As the NYU Architecture digitization project has progressed, its mission has developed to include the creation of an online exhibition of the materials within the Roberto Collection and to provide online access to a wider range of digitized materials. The duality that exists within this project means that the website will have to be carefully laid out for users to gain the maximum research potential. The site itself will be divided into two distinct sections, the exhibition space and the online digitized collection, therefore an introduction page will be needed to guide users to these separate sections. In addition the introduction page will house an quick historical introduction (several sentences) contact information, FAQ, project mission statement, information about the physical Roberto Collection, digitization policy, and links to current articles pertaining to recent NYU expansion plans.

While the introduction/main page of the website will contain links to more practical questions about the project, there will also be links to the Online Exhibition and the Digital Online Archive. The Online Exhibition will have its own main page which be comprised of a map of the Washington Square campus as it appeared in the 1960s and instructions to click on various sites and buildings for more information. Once a site has been clicked the user will be brought to pop-up page that consists of a historical narrative of the site. This information will include previous use of the space before NYU, significant architectural features, any controversies involving proposed plans, and other factual information that the project team decides to display. All paragraphs will be properly cited when necessary. While generating the text for individual buildings and sites will be a significant portion of the Online Exhibition, the addition of photographs, maps, blueprints, articles, and correspondence will be available to enhance the text as well as provide links to high resolution digitized materials.

Digitized images in the Online Exhibition will also provide links to the entire Digital Online Archive of materials. In this way the exhibition can serve as an educational and fun way to learn about the history of NYU buildings programs in the 1960s, but also as a link to the greater body of materials that cannot be displayed in the exhibition.
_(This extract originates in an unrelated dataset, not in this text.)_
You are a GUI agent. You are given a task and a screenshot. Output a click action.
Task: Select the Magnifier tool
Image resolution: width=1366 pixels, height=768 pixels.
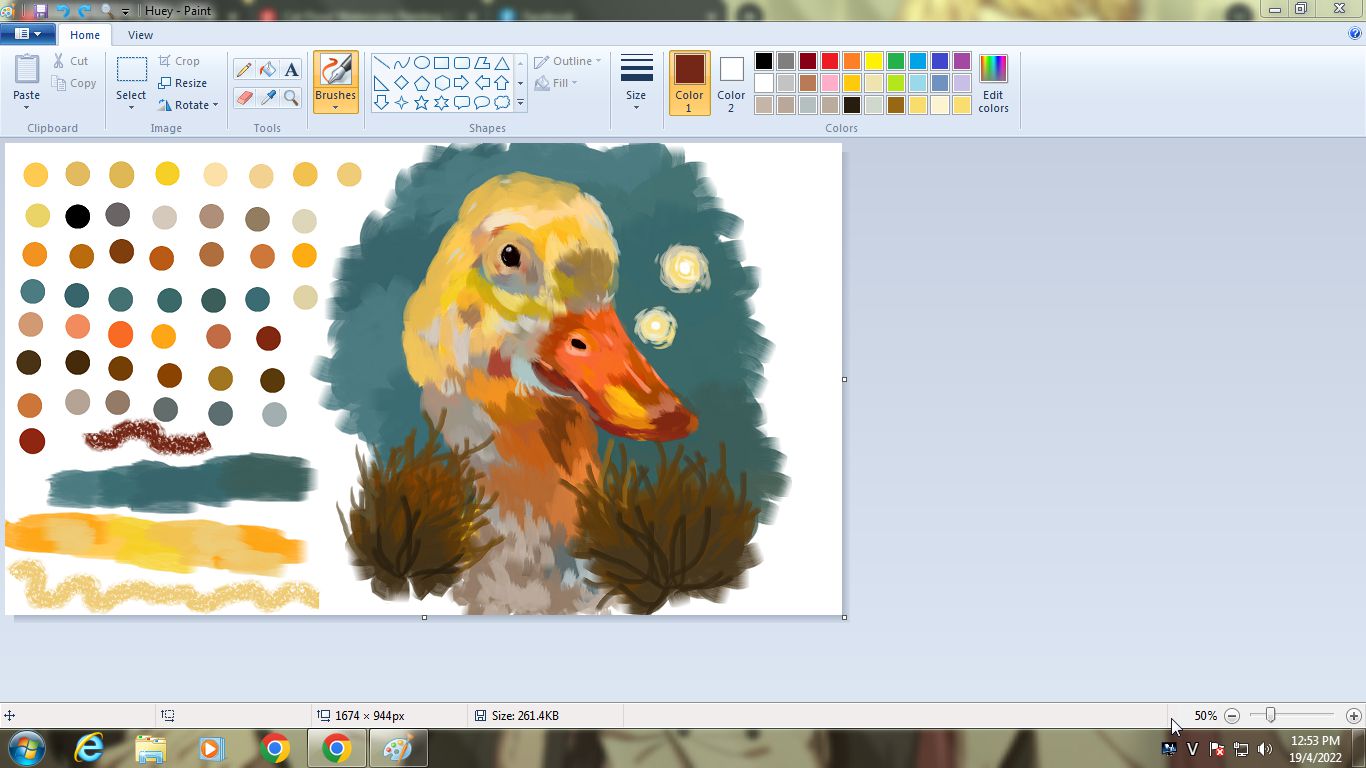tap(291, 97)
The success of the Digital Online Archive for the Roberto Collection will lie in its ability to provide easy access to images, clear navigation of the collection, and useful search limits and suggested searches. Extensive metadata tagging will make this process easier but a straight-forward search screen will be crucial. Materials will be searchable by building name and address but also by medium and type. Ex. Ink sketch, black and white photograph, typed correspondence, etc. This capability will also allow users to look for specific types of materials such as only photographs or blueprints, but also control the medium. This fact is necessary with a collection that consists of such a wide variety of materials in various formats.

In addition to allowing users to limit their searches by the above criteria and user-generated keyword/subject searches, the site will feature a suggested searches section. These search terms will be generated by the project staff and based on their expectations of use of certain materials. Finally each document that is searched and viewed will provide a brief explanation of the item as well as related searches based off the particular document. For example, a search for a black and white photograph of Bobst Library after construction might suggest links to other photos of Bobst during this time period or newspaper articles announcing the opening of the library.

While the Online Exhibition and the Online Digital Collection are the main features of the site, previously mentioned sections in the website index such as Contribute/Share, Historic Preservation Links, Teacher Resources, and Permissions will be presented on the introductory page with appropriate links to the information. It is expected that these links will be not be the primary attraction of the site and will therefore require less extensive layout planning.